Update: Aufgrund der aktuellen Lage in Bezug auf Covid-19 musste das Symposium Konsum Neu Denken auf September 2022 verschoben werden.

Sobald das genaue Datum bekannt ist, erfahren Sie es auf dieser Website. Es wird dennoch ein kleines online-Event zum geplanten Zeitpunkt in diesem Jahr im September (23.09.2021) stattfinden, mehr dazu finden Sie auch bald auf dieser Website. Wir entschuldigen uns für etwaige Umstände, und hoffen, dass alle die in diesem Jahr wissenschaftliche Beiträge einreichen bzw. teilnehmen wollten dies auch im kommenden Jahr tun werden. Bei Fragen stehen wir gerne zur Verfügung.

"Ein gutes Leben durch weniger Konsum – Widerspruch oder Lösungsweg? Die Bedeutung von Suffizienz für den Konsum der Zukunft"

English title: A good life through diminished consumption - a contradiction or a solution? The role of sufficiency for future consumption

Das 5. Symposium Konsum Neu Denken findet von 23.-24. September 2021 an der Universität für Bodenkultur statt und soll Raum bieten, das Thema Suffizienz in den Mittelpunkt der Diskussion zu stellen. Neben dem kritischen Gedankenaustausch in Formaten wie Podiumsdiskussionen, Präsentationen wissenschaftlicher Erkenntnisse unterschiedlicher Fachrichtungen und Erfahrungsberichten verschiedener Akteur*innen, möchte das Symposium auch Impetus zu neuen Ideen und Forschungsthemen in verschiedensten Disziplinen geben und zur inter- und transdisziplinären Vernetzung beitragen.

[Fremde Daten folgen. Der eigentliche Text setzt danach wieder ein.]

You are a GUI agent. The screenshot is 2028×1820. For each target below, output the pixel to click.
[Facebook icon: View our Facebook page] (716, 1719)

Ziel der Symposiumreihe Konsum Neu Denken ist es, verschiedene Perspektiven einer breit verstandenen Konsumforschung in Austausch zu bringen.

 

Call for papers

Das Symposium möchte einen Beitrag zur Verbraucherforschung im Zusammenhang mit (ökologischer, sozialer, und wirtschaftlicher) Nachhaltigkeit und suffizienten Lebensstilen leisten. Hierfür laden wir zur Einreichung von Beiträgen zu den Themenbereichen Suffizienz/ Reduktion/ Verzicht/ Mäßigung/ Degrowth/ Voluntary Simplicity und verwandten Aspekten aus verschiedenen Fachrichtungen und Perspektiven ein.

Hier finden Sie den vollständigen Call im PDF Format.

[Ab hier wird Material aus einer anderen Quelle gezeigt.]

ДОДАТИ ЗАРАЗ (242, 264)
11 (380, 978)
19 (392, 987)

> > > Detaillierte Informationen zur Einreichung Ihres Calls und exemplarische Fragestellungen

 

Zielgruppe & Anmeldung

Das Symposium richtet sich an alle interessierten Personen. Expert*innen aus Wissenschaft (Wirtschaftswissenschaften, Soziologie, Psychologie, Philosophie, Nachhaltigkeitsforschung, Bildungswissenschaften, Fachdidaktik, Politikwissenschaft und andere) und Praxis (Politik, Unternehmen, Lehrpersonen an Schulen, NGOs, Soziale Bewegungen) sind ebenso eingeladen, wie Bürger*innen mit Erfahrungen in suffizienten Lebensweisen.

Die Teilnahme am 2-tägigen Symposium ist kostenlos. Die Anmeldung ist von 1.06. bis spätestens 15.08. 2021 möglich.

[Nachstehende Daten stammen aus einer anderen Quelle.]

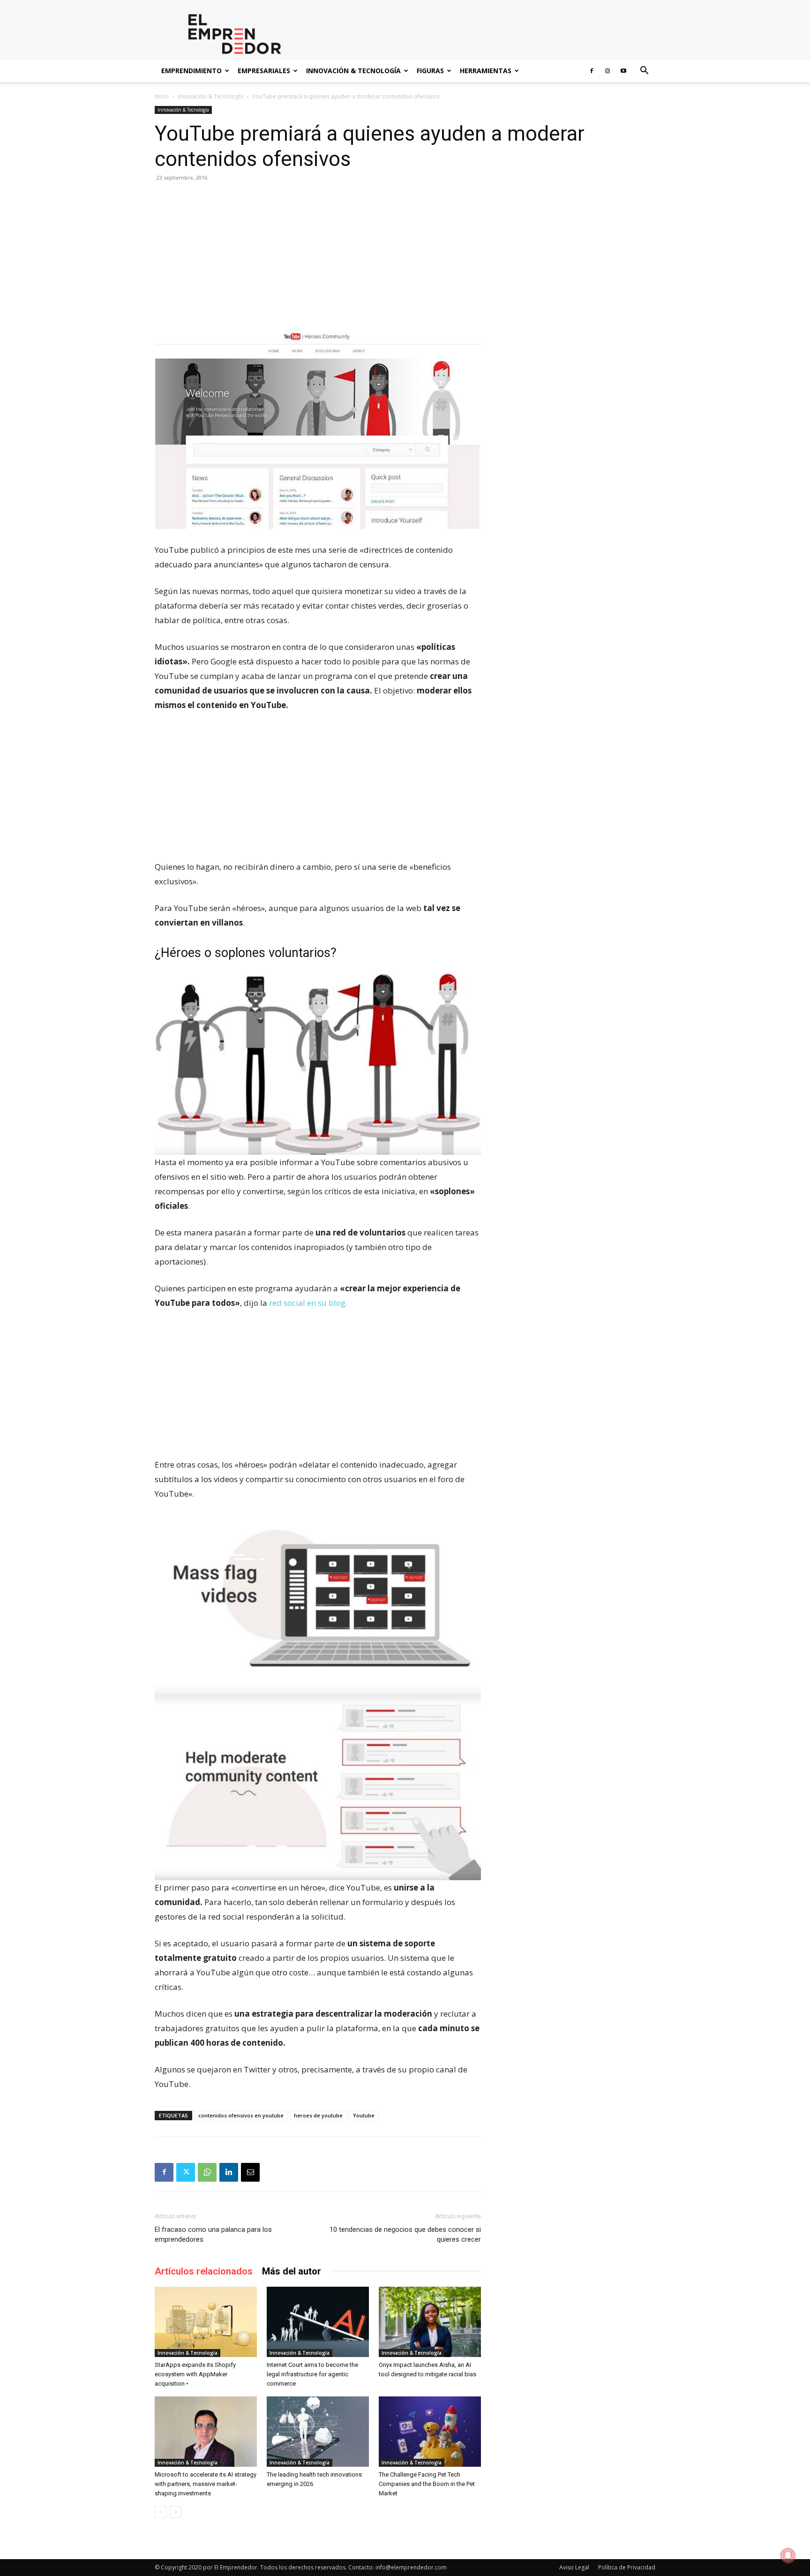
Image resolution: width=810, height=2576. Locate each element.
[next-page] (175, 2512)
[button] (644, 71)
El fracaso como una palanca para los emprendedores (213, 2234)
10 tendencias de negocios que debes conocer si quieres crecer (405, 2234)
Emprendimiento (191, 70)
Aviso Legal (574, 2567)
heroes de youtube (318, 2115)
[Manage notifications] (787, 2555)
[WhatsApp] (207, 2172)
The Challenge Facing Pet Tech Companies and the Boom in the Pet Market (427, 2484)
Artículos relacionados (204, 2271)
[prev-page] (160, 2512)
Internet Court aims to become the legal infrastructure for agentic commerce (312, 2374)
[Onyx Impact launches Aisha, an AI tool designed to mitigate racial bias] (430, 2322)
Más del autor (291, 2271)
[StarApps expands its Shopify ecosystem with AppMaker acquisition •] (206, 2322)
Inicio (162, 96)
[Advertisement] (318, 258)
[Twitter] (185, 2172)
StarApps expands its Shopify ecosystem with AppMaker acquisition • (195, 2374)
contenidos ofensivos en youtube (241, 2115)
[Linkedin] (228, 2172)
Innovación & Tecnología (353, 70)
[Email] (250, 2172)
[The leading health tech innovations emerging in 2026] (318, 2431)
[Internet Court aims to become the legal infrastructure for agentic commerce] (318, 2322)
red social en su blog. (308, 1302)
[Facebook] (592, 71)
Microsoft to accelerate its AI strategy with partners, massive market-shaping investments (205, 2484)
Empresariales (264, 70)
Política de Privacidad (626, 2567)
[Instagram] (607, 71)
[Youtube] (623, 71)
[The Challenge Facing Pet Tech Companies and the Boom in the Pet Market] (430, 2431)
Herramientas (485, 70)
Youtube (364, 2115)
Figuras (430, 70)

Für Doktoratsstudierende besteht bei Bedarf die Möglichkeit eines Reisekostenzuschuss, bitte wenden Sie sich hierfür an suffizienz-symposium(at)boku.ac.at.

Weitere Details zur Anmeldung folgen in Kürze.

 

Anreise und Unterkunft

Unserem Klima und der Nachhaltigkeit zuliebe, bitten wir Sie mit den öffentlichen Verkehrsmitteln oder dem Fahrrad anzureisen. Außerdem empfehlen wir die Auswahl eines mit dem österreichischen Umweltzeichen zertifizierten Hotels.

> > > Weitere Infos zu Anreise und Unterkunft

 

Zum Thema der Veranstaltung

Suffizienz ist im deutschen Sprachgebrauch ein relativ neuer Begriff und subsummiert in seiner Bedeutung einige ältere Begriffe und Konzepte. So kann Suffizienz unterschiedlich verstanden werden, einerseits im Sinne von Reduktion, Mäßigung oder Verzicht, oder aber im Sinne der Frage nach dem „richtigen Maß“. Der Gedanke der Mäßigung hat eine jahrhundertlange Geschichte. Religionen sehen Mäßigung als eine Tugend, Philosophen und Soziologen betrachten sie als einen Weg zu einem guten Leben (e.g., Rosa 2016), und manche Verbraucher*innen sehen darin eine frei gewählte Strategie zu mehr Unabhängigkeit und Selbstbestimmung (e.g. Reboucas & Soares, 2020).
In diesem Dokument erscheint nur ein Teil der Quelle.